Nada è un timbro vocale che ha spianato la strada alle Mannoia e alle Noemi. Nada, ancora a 60 anni, è una voce ribelle alle convenzioni che hanno tentato di imprigionala da quando debuttò a 16 anni a Sanremo. Lei, sempre in fuga, ha creato un mondo a parte nell’arte femmina delle canzoni, fino a diventare un’icona off. Autrice e poi scrittrice, irrimediabilmente indie, è venerata dai ragazzi che ora la abbracciano nell’ultimo album uscito il 14, «Occupo poco spazio», il cui centro è proprio un’orchestrina di musicisti che arrivano da Afterhours o Baustelle, Luci della Centrale Elettrica o Calibro 35: come il direttore dell’Ensemble maestro Enrico Gabrielli, che ha arrangiato in modo mirabile i dieci brani scritti dalla stessa Nada.

Un capolavorino fra punk e bombardini, i cui testi tracciano il viaggio onirico di Nada fra prostitute che cercano il riscatto, visioni del mondo in caduta libera, donne che reagiscono di fronte a un abbandono. Nada meriterebbe di occupare più spazio di quello che recita il titolo del suo lavoro, ma non se ne cale. Confida di scrivere musica e parole insieme, con la chitarra: «All’inizio le mie canzoni duravano ore, ora ho un equilibrio, e così anche la musica diventa più naturale...». Lavora sempre con Jerry, suo compagno da quarant’anni: «Da sola mi lascerei andare ma lui è una grande risorsa, e sono stati una forza questi musicisti che son venuti anche per l’amore del progetto. Non avevamo grandi mezzi, abbiamo inciso in una settimana nello studio di Pagani, ma la preparazione è stata segnata da una paura: "Che verrà fuori?"». Poi, è andata: «Se ti metti a pensare alle difficoltà non fai più niente. La musica non si vende, ma io penso sempre che venderò 1 milione di copie e che farò tremila concerti. Devi prenderti un po’ di rischio».

Il tour incomincia a Como il 22 marzo, in club e teatri.
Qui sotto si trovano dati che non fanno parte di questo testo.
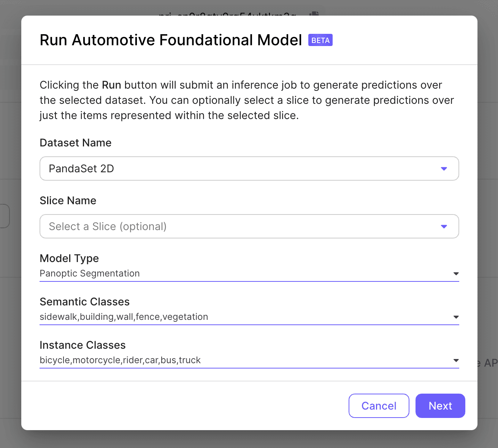Click the Semantic Classes label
Il nostro tempo ha una sconvolgente banalità nel mainstream, Nada... «Non c’è spazio per la cultura, ma ci sono tanti mondi molto vivi, fatti di concerti. Ci sono ragazzi che scrivono bene, con un linguaggio naturale, semplice diretto. Penso a Zen Circus, alle Luci, a Dente. Ascolti e dici evvai, senza urlare».

Queste sue canzoni sono un po’ tutte al femminile, tra disamore per la realtà e metafore. «Noi donne abbiamo un universo complesso nella sua semplicità, ne racconto tanti aspetti. Non c’è solo la donna bella e interessante, c’è la forza che ci si deve dare, si può essere più consapevoli dei nostri dintorni. Conoscere il dolore e la sofferenza ci fa stare meglio». «La terrorista» canta una donna un po’ persa, presa per una terrorista: «Una metafora per dire che se non sei aderente al cliché corri dei rischi». Ma Nada mostra anche un pessimismo tosto. «L’ultima festa» è proprio un funerale: «Il mondo è finito, muore, sono sulla sua tomba e non voglio partecipare alla festa. Ma credo che questo mondo debba morire per rinascere. Speriamo che tanta sofferenza abbia un obiettivo». Si fida di Renzi, toscanaccio come lei? «Debbo. E’ molto presto, aspettiamo. Bisogna aver fiducia in qualcosa».